A large portion of any ultra mandatory list is the gear you hope to never need. Audit these now while replacement is easy. Race week is a poor time to discover an out of date first aid kit or a phone that no longer holds charge.
Audit hydration, nutrition, and safety
Hydration capacity
UTA 100 km requires a minimum carrying capacity, typically 1.5 L of fluid. Confirm your flasks and bladder reach it. Check bladder tubes and bite valves for mould. Replace if any doubt.
Emergency food
Most races require a minimum calorie load on top of planned fuel. Around 800 to 1000 kcal of stable, packable food is standard. Real food backup, not just gels, sits better when you have been moving for hours.
Mobile phone, charged, in race service
Required at every major ultra.
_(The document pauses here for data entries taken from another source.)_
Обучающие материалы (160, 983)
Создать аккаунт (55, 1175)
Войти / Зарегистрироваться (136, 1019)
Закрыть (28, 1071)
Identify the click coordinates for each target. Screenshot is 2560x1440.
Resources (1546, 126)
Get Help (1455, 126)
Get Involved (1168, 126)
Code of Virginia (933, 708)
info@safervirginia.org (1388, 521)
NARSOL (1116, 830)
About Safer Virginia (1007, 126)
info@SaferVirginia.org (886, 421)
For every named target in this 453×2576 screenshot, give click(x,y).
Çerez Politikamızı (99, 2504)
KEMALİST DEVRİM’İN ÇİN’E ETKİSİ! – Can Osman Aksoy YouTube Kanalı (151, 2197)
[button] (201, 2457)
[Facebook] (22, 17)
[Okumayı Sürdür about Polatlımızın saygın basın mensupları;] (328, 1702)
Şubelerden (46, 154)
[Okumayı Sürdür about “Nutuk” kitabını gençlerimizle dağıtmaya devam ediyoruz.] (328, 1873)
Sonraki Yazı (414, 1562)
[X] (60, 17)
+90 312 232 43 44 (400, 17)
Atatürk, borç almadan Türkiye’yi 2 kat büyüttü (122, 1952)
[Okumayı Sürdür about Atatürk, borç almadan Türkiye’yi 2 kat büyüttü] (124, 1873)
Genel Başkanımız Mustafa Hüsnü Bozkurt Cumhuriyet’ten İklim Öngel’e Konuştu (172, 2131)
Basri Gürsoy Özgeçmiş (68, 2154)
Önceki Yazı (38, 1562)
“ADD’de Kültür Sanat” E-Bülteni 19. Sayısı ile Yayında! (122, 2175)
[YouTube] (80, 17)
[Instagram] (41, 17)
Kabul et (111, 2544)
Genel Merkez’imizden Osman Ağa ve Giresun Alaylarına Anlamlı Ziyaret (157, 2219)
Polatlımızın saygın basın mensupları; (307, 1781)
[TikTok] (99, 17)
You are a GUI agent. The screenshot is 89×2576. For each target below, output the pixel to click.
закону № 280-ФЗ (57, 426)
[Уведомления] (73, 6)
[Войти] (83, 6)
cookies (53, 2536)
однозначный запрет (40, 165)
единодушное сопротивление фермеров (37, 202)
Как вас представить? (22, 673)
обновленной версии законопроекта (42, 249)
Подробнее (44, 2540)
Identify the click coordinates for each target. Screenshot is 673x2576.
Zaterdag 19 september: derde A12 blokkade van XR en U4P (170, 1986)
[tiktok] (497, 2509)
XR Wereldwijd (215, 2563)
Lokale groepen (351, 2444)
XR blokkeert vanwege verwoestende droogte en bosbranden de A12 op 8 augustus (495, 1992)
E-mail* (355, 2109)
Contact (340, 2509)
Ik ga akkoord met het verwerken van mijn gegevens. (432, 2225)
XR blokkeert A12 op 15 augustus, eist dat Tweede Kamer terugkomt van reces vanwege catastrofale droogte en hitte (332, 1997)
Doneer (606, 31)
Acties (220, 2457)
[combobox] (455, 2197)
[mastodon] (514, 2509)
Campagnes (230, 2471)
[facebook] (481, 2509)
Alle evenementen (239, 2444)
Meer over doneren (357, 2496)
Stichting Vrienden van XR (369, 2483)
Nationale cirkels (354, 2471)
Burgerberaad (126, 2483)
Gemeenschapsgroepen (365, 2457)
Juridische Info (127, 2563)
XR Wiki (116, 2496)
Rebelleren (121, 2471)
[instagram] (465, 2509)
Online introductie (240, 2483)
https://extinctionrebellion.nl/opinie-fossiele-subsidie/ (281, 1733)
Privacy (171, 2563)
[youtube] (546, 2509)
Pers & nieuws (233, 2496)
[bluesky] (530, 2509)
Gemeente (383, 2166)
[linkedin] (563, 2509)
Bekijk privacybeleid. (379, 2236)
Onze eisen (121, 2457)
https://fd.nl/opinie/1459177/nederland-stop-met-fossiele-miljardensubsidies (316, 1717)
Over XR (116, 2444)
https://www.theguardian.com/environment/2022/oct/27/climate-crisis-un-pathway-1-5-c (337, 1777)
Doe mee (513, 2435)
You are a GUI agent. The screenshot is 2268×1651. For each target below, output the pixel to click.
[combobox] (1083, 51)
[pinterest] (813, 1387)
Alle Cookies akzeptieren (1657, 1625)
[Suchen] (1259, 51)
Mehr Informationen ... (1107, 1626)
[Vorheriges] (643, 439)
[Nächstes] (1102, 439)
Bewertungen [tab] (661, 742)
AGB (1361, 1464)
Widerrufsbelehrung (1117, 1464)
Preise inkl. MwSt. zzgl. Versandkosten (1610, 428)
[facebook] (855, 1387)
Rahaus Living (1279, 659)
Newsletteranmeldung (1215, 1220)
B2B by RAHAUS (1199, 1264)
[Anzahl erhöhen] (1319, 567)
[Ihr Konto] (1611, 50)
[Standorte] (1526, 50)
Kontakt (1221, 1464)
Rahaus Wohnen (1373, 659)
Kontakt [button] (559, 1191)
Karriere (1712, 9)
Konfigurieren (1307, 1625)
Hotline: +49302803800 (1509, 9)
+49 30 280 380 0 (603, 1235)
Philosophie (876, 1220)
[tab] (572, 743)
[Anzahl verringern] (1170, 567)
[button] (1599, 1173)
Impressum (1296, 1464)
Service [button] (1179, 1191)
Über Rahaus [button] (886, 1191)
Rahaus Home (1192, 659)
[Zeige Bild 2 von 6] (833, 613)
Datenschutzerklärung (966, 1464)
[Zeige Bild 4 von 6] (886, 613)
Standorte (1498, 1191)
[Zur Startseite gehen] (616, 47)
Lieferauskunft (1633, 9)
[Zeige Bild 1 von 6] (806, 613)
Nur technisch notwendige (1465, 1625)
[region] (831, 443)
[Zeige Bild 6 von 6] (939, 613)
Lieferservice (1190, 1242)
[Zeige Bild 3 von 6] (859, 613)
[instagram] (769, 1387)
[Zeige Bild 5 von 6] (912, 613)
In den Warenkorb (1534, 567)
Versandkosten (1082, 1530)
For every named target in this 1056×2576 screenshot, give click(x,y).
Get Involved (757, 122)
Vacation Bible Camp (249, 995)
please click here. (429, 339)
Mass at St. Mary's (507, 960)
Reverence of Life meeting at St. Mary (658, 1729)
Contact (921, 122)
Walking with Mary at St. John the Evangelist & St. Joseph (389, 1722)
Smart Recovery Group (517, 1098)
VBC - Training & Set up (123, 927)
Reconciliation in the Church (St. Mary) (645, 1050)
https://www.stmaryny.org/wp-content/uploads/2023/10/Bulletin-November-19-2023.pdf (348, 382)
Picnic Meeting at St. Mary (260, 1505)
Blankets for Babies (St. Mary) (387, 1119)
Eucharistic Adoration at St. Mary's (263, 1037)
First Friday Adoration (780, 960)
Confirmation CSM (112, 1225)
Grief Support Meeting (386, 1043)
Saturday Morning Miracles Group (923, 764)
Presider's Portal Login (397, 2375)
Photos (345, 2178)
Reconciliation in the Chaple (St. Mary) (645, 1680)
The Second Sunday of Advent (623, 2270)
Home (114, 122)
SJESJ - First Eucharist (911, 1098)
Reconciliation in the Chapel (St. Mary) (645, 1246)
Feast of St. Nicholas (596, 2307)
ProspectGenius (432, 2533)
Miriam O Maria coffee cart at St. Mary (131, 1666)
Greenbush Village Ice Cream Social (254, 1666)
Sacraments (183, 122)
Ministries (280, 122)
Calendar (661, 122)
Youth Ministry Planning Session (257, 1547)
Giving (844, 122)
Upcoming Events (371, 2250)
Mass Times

Stored in a waterproof bag. Numbers for race control saved. A power bank with the correct cable is worth the small weight.
First aid kit
Compression bandage, blister care, small wound dressing, electrolytes, personal medications. Check expiry on tablets and adhesives. Most ultras specify a minimum.
Map and course materials
Many events require a paper course map carried for the duration. Some require GPS files loaded onto your watch. Confirm both. Watch route files have saved more races than they have ruined.
Identification and emergency contact card
Required by most races. Worth carrying always, not just on race day.
06 / Poles
Optional for many. Decisive for some.
Not every runner uses poles. For mountainous ultras with significant climbing, they can offer meaningful advantages on long ascents, especially in the back half of a race when posterior chain fatigue starts to compromise climbing form. UTA 100 km has thousands of metres of climbing, much of it on stairs. Many runners find poles change how their legs feel by 50 km.
If you are considering poles, the early part of a training block is the ideal time to test them. They are a skill, not just equipment. Carrying them comfortably, deploying them quickly, and using them efficiently all take practice.
Audit your poles
Folding mechanism
Check the locking system. Carbon Z-fold poles fail quietly if the internal cord has stretched. Lever locks can slip. Test under load before any long run.
Straps and grips
Frayed straps, hardened foam grips, or sweat damaged cork can cause blisters across long days. Replace early. Pole grips do not heal.
Tip wear
Carbide tips wear down. A blunt tip slips on rock. Replacement tips are cheap. Use them.
Carry system
Practise stowing and deploying poles on the move. Vest pole holders vary. If you fight your vest every time the trail flattens, you will avoid using them on race day.
07 / Apparel and chafe
The quiet items that decide your day.
Mandatory lists do not specify what you run in. The race kit does. This is also the gear most likely to be ignored until it hurts. Sports bra, shorts, socks, and undershorts are the items that make or break long days.
Audit your race apparel
Sports bra
Sports bras lose support after 50 to 100 wears and washes. If yours is the one you have worn through training, it may not be ready for race day. Check seams, band tension, and strap elasticity. Run a long test in it loaded with the vest on.
Shorts or skirt
Inseam length, waistband fit, pocket layout, and chafe lines. Many female ultra runners prefer a short with a fitted inner short to prevent ride up. Test fully loaded with the vest.
Socks
Merino blend or technical synthetic. Crew height in alpine terrain to protect from scrub. Replace at the first sign of thinning. Pack a dry spare in a drop bag for races over 50 km.
Cap or visor
Sun protection. Lightweight, breathable. Test it under the head torch for night sections. Some caps push lights off line.
Anti chafe strategy
Balm or stick at known rub points, applied generously. Inner thighs, sports bra band, sock line, vest sternum strap, and under the arms. Reapply at long aid stations.
08 / The female layer
The items often left off the standard list.
Most mandatory gear lists were written without female athletes as the default user. There are practical items worth carrying or planning for that rarely appear on a check sheet.
Worth carrying or planning for
Period kit
Pads, tampons, or menstrual cup in a small dry bag. Race day can land anywhere in your cycle. A small kit removes one thing to worry about.
Wipes and tissues
Biodegradable wipes for off course toilet stops, plus a small zip lock to pack out. Race ground often has no toilets between aid stations.
Drop bag spares
A dry sports bra, dry socks, and a clean top in a drop bag can transform the second half of a wet ultra. Plan the swap in advance, including reapplication of anti chafe.
Lubrication and skin care
Vest straps, sports bra band, inner thigh, and underarm zones. A small balm tube in the vest costs nothing to carry and pays for itself the first time you reapply at 60 km.
09 / How to run the audit
A simple process for this week.
Run the audit
01 / Lay everything out
Empty the vest. Spread it on the floor. Add shoes, lights, layers, poles, and apparel. Photograph the spread for your records.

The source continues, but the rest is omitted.